结论 携带 HGF 基因的减毒沙门菌可有效转染 HUVEC并促进细胞增殖，刺激小血管新生，可能在组织创面愈合中起重要作用，在胃溃疡治疗中有潜在的应用价值。

肝细胞生长因子；基因转移技术；血管生成诱导剂；转化，细菌；减毒沙门菌

血管发生或新生在胚胎器官的发育、出生后创面伤口愈合及多种病理情况下都起着非常关键的作用［1-3］。近年来研究表明，生长因子在细胞的增殖、迁移、损伤修复、溃疡愈合及免疫调节等方面起重要作用，已有研究表明，肝细胞生长因子（hepatocyte growth factor，HGF）是一种多功能生物因子，具有促进血管内皮细胞增殖和新血管形成作用，还可促进组织细胞的再生、抑制细胞凋亡，可以调节炎症、促进创伤愈合［4-5］。胃溃疡是一种常见消化道疾病，其病程常反复且迁延不愈，而上皮化和血管形成是胃溃疡愈合必不可少的过程，因此，本研究依据胃溃疡愈合过程原理，构建了携带 HGF 基因真核表达载体的减毒的沙门菌菌株（TPH），该菌株具有以下优势和特点：①采用的是基因治疗方法，使局部转染质粒的真核细胞作为一“微型药物工厂”持续一定时间分泌表达 HGF 活性蛋白；②利用 HGF的多功能修复作用，促血管形成；③减毒沙门菌是一良好的口服基因传递载体［6］，对胃肠黏膜组织有亲嗜作用［7］，有望发展成一种口服基因治疗药物；④HGF 已证明可抑制瘢痕［8］，可减少愈合后的溃疡瘢痕，可能阻止并发症的发生。
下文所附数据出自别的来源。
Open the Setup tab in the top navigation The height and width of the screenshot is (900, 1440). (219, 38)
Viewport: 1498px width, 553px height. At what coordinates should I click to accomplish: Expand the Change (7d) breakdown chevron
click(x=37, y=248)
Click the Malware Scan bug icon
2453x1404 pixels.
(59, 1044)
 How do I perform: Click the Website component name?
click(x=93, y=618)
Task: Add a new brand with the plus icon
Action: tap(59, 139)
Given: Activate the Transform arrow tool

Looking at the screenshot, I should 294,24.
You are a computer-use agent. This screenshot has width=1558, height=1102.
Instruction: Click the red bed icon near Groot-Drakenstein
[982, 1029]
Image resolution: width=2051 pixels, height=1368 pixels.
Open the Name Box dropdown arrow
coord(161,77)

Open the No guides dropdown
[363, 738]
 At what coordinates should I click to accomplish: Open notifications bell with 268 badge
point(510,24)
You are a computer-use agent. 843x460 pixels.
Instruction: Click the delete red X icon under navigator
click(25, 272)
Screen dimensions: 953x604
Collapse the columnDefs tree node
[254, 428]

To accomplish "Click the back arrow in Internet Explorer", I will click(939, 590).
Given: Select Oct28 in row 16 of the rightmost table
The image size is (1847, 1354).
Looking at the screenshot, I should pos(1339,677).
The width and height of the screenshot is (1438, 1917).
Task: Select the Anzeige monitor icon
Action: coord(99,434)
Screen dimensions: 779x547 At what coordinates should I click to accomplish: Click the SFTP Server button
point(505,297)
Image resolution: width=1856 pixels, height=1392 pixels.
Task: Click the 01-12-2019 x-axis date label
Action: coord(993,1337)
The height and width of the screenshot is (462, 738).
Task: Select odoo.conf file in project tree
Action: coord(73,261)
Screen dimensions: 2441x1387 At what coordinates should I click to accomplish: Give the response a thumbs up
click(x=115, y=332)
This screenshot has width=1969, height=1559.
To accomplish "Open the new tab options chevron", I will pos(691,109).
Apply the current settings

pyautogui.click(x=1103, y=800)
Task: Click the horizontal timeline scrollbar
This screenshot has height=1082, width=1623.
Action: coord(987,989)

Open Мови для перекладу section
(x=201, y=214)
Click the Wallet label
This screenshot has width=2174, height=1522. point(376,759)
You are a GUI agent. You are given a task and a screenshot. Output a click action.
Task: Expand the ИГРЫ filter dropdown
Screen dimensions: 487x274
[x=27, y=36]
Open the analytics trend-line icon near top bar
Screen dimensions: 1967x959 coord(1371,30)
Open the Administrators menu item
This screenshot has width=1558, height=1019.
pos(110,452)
从而认为该菌株可能具有促进胃溃疡愈合的作用。

本文旨在探讨构建的 TPH 的促血管形成效应，为其促进胃溃疡创面愈合机制提供实验依据。

1 材料与方法

1.1 材料

人胎盘 cDNA 文库、pSK 购自美国 Clontech公司；pEGFP-N1 及 pcDNA3 为本室保存；琼脂糖、Taq 酶、dNTP、限制性内切酶、T4 DNA 连接酶、核酸凝胶回收试剂盒均购自生工生物工程（上海）股份有限公司；酵母提取物及蛋白胨购自美国Merck 公司；Ty21a 菌株为军事医学科学院惠赠；人脐静脉内皮细胞（HUVEC）购自美国模式菌种收集中心（ATCC）；DMEM 和胎牛血清购自美国Gibco 公司；抗人 HGF 单克隆抗体、重组人 HGF蛋白纯品购自美国 R&D 公司；辣根过氧化物酶标记的羊抗鼠 IgG 购自美国 Santa Cruz Biotechnology公司；孵育第 13 天的鸡胚购自中国农业科学院畜牧研究所；M450 甲基纤维素购自美国 Sigma 公司；Multiporator 4308 型电转仪购自德国 Eppendorf公司。

1.2 方法

1.2.1 携带 HGF 基因减毒沙门菌菌株的构建

1.2.1.1 携带人 HGF 基因的真核表达载体pcK-HGF 的构建 按人 HGF cDNA 序列设计引物，正向引物序列为 5' ccatcgatgttaacatgtgggtgaccaa actc 3'，反向引物序列为 5' tgggatccgcggccgcctatgact gtggtacctt 3'。从人胎盘 cDNA 文库克隆人 HGF cDNA（约 2.2 kb）。并将 HGF 基因的 PCR 产物克隆至 pSK 载体的 BamH I 和 Sal I 酶切位点中，命名为 pSK-HGF。将 pcDNA3 载体用 Ssp I及 Avr II 双酶切，回收大片段（约 4.9 kb），pEGFP-N1 用 Avr II 酶切，回收小片段（卡那霉素基因，1.1 kb），用 T4 DNA 连接酶将回收的大小片段连接，获得卡那霉素抗性的 pcDNA3 载体，以避免患者青霉素过敏，命名为 pcK。分别用BamH I 和 Apa I 双酶切 pcK 及 pSK-HGF，回收大片段及小片段，用 T4 DNA 连接酶连接，获得携带人 HGF 基因的含卡那霉素抗性基因的真核表达载体，命名为 pcK-HGF。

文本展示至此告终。